PROMPT
Work out the count of lines in the entries below that include "Help", and write only that count.

LISTED ENTRIES
....

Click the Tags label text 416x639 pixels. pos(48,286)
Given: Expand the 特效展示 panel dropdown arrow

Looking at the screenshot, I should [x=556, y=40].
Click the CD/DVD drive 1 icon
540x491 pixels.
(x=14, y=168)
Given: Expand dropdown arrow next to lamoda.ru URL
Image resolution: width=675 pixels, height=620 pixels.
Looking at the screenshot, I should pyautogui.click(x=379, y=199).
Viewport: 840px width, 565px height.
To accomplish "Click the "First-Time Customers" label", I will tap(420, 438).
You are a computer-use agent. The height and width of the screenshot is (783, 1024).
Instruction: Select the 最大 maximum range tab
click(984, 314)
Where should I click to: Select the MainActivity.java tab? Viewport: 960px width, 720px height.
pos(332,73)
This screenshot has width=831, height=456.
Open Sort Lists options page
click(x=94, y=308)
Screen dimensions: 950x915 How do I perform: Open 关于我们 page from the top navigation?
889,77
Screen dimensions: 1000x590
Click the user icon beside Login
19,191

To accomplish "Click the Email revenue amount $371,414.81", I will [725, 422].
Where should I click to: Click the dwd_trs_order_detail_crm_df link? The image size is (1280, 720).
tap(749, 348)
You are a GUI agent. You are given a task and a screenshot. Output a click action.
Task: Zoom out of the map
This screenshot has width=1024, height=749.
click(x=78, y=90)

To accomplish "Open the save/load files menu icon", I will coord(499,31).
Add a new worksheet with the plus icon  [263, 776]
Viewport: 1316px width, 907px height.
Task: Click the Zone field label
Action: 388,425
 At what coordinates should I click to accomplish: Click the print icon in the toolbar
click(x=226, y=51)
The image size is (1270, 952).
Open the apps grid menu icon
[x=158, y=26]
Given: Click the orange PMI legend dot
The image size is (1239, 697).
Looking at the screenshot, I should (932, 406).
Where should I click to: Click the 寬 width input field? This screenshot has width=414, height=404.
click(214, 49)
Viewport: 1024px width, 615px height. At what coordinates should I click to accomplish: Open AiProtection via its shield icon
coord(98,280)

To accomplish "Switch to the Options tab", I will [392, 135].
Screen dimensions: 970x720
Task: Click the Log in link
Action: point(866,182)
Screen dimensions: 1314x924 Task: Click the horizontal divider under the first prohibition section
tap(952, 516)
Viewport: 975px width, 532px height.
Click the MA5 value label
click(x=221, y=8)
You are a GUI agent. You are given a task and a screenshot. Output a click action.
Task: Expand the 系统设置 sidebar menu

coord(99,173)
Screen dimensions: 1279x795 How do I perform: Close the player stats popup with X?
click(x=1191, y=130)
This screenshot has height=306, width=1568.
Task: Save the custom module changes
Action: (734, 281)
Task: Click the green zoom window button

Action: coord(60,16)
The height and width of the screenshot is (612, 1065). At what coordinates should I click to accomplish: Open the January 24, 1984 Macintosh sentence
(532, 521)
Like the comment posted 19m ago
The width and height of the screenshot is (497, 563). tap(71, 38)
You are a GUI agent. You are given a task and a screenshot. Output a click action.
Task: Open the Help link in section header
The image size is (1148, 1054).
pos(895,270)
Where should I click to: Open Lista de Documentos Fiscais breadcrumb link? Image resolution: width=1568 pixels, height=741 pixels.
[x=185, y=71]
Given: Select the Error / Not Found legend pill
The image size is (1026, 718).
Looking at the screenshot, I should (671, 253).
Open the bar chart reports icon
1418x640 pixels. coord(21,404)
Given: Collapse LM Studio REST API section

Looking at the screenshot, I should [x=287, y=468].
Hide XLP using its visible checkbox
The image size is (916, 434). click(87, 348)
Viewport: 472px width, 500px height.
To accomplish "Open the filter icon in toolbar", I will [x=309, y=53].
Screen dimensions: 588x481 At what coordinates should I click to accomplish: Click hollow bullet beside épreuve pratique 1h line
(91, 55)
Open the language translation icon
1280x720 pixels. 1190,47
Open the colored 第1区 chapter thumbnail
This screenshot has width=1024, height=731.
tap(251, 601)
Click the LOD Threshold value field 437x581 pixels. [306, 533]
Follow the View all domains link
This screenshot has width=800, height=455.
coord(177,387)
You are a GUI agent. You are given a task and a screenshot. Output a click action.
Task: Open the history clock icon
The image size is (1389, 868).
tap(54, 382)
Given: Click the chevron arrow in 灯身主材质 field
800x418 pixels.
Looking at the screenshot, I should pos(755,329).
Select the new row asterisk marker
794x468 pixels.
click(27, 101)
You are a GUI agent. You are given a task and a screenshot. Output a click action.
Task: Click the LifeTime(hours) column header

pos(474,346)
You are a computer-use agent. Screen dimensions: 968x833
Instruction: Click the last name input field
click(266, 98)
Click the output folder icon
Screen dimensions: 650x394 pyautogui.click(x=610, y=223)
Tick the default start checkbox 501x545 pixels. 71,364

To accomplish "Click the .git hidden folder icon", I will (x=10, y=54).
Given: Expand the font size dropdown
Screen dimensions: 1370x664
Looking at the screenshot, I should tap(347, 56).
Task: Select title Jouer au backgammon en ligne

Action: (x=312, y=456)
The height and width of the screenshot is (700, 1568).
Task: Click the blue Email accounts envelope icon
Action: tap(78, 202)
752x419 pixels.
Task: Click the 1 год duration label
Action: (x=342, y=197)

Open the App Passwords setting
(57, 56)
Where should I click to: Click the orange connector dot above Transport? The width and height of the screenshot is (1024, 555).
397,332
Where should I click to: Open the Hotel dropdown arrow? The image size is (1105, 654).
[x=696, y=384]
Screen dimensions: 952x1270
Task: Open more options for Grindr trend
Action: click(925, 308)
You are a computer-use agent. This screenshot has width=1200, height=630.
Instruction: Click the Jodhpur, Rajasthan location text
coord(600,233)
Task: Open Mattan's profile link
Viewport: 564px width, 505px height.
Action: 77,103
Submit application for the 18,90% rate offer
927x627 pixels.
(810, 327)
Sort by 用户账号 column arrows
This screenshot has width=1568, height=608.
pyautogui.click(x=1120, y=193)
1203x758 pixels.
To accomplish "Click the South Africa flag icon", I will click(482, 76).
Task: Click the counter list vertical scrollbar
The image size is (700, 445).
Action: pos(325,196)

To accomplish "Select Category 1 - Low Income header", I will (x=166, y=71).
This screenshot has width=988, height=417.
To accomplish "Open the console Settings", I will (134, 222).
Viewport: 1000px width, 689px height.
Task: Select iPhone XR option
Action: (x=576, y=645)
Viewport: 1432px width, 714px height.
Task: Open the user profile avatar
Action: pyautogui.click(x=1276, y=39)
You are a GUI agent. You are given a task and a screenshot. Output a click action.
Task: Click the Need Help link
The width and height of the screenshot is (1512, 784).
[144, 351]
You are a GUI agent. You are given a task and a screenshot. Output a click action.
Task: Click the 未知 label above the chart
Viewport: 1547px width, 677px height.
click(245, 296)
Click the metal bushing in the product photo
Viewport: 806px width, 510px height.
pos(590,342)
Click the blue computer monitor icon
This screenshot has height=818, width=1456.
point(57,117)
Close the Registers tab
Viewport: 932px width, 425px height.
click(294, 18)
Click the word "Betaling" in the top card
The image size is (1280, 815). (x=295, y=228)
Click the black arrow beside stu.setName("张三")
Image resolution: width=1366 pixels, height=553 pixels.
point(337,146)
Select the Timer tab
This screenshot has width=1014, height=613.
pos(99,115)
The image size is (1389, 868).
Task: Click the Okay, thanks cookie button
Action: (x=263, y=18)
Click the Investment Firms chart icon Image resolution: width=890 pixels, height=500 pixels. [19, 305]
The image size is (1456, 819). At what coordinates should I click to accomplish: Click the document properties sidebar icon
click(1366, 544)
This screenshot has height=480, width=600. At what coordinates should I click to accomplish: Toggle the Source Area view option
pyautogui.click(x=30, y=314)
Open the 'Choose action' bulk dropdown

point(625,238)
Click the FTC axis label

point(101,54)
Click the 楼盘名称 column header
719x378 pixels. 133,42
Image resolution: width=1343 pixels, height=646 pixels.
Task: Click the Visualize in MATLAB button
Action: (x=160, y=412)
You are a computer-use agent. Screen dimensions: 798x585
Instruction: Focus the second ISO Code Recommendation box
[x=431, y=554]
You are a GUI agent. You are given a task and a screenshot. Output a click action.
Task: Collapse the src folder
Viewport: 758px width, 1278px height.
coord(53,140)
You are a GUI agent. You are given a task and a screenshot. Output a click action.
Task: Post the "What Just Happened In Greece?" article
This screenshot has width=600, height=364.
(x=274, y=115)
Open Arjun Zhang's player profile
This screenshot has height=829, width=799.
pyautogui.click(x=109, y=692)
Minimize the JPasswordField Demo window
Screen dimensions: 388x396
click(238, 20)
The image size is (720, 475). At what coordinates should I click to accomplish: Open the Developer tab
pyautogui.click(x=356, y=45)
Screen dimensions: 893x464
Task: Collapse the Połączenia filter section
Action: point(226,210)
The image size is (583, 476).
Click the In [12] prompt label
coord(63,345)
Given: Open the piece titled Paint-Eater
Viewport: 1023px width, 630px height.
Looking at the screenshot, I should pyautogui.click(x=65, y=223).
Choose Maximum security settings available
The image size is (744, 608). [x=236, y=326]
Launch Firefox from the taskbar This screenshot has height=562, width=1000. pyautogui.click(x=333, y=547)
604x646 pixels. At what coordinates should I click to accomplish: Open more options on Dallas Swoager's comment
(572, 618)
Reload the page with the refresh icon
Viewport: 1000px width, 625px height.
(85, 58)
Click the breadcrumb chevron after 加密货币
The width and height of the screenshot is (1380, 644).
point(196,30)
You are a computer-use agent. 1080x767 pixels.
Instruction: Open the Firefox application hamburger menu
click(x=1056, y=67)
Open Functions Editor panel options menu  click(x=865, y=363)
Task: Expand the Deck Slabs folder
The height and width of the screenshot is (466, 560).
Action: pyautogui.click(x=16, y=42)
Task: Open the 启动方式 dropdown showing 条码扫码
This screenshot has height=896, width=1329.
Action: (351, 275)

....

RESULT FOR THIS TASK
2